Mint.com declined to comment on the limited access issue, but said in a statement that it stands by its commitment to uphold security measures. The company said it uses bank-level security to protect customer data, so if consumers feel banking online, they also can be comfortable using Mint.

“Delivering secure and seamless connectivity is a shared priority across Mint and thousands of our financial institution partners,” said Mint representative Holly Perez. “We continuously work with them to ensure we deliver a great customer experience. This includes upholding our rigorous data stewardship and privacy policies.”

Other sites say they, too, employ cutting-edge security measures to safeguard data.

Nooch, for example, says it uses government-grade data encryption.

Still, banks continue to express concern over aggregator site security. The Wall Street Journal reported in its story that J.P. Morgan’s Chief Executive Jamie Dimon met last week with Consumer Financial Protection Bureau chief Richard Cordray to discuss the issues with aggregators.

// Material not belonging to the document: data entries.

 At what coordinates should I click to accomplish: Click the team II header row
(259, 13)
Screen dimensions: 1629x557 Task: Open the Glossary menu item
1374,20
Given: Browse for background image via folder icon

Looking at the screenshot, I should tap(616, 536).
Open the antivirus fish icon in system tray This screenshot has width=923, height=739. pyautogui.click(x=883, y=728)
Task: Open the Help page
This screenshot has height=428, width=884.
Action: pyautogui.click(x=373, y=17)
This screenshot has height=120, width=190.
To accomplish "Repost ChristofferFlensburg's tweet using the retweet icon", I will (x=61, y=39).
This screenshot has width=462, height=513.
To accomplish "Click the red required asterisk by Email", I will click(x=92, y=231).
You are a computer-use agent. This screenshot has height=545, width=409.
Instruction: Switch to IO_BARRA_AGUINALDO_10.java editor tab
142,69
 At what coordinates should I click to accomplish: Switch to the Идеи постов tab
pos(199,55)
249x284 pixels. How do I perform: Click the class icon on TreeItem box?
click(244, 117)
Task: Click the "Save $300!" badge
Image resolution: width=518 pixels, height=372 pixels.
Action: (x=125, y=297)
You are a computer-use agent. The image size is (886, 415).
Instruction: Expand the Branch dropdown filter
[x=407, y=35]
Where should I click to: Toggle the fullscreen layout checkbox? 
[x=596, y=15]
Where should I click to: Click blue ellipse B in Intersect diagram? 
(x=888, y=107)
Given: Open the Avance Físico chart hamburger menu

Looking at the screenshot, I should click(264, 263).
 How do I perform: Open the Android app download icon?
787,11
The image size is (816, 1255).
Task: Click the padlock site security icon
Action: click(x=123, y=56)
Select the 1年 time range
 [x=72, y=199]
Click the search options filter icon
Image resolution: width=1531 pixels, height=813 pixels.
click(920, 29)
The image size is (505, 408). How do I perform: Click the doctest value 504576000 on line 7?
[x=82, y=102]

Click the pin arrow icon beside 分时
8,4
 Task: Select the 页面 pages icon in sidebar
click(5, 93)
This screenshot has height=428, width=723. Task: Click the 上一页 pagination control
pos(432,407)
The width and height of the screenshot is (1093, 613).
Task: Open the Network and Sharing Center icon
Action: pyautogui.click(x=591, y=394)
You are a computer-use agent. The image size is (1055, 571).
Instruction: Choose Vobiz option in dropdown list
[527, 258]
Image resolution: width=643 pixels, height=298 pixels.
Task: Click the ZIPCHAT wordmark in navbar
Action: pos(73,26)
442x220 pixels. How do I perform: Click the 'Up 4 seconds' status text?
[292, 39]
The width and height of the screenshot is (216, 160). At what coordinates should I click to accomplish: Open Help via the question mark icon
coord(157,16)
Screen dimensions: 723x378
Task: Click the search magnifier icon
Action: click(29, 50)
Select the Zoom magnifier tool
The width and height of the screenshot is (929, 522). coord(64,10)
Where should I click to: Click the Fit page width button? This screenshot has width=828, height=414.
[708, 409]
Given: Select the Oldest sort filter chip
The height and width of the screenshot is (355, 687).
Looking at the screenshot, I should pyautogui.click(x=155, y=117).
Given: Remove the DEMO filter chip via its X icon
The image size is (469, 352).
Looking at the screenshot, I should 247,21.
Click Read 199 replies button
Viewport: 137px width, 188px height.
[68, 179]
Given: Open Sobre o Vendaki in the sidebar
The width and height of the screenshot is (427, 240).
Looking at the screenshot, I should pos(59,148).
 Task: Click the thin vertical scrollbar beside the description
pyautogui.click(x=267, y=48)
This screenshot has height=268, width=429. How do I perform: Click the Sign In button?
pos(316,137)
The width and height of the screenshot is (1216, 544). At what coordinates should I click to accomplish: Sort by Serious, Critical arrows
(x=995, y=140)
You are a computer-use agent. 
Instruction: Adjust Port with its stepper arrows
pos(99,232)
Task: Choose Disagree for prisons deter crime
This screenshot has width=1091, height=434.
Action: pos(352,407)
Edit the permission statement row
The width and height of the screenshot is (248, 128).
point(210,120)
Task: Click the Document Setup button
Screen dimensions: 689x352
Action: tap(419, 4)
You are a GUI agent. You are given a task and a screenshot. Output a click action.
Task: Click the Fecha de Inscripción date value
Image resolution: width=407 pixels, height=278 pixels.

It also reported that the Financial Services Information Sharing and Analysis Center is working to establish security guidelines for these services to follow. A spokesman for the group told NBC News that it is working with other industry groups to develop “information sharing best practices,” not security guidelines specifically for third-party aggregators.

In any case, operators of some third-party personal finance sites say that banks should get their own houses in order in terms of security.

“There’s a bit of irony here,” said Joseph. “Banks are saying, ‘you’re not secure enough.’ But banks have been involved in some pretty big security issues. And third party aggregators? They’re tech firms. They haven’t been breached. It could affect us, but I think we’re all getting much smarter about security.”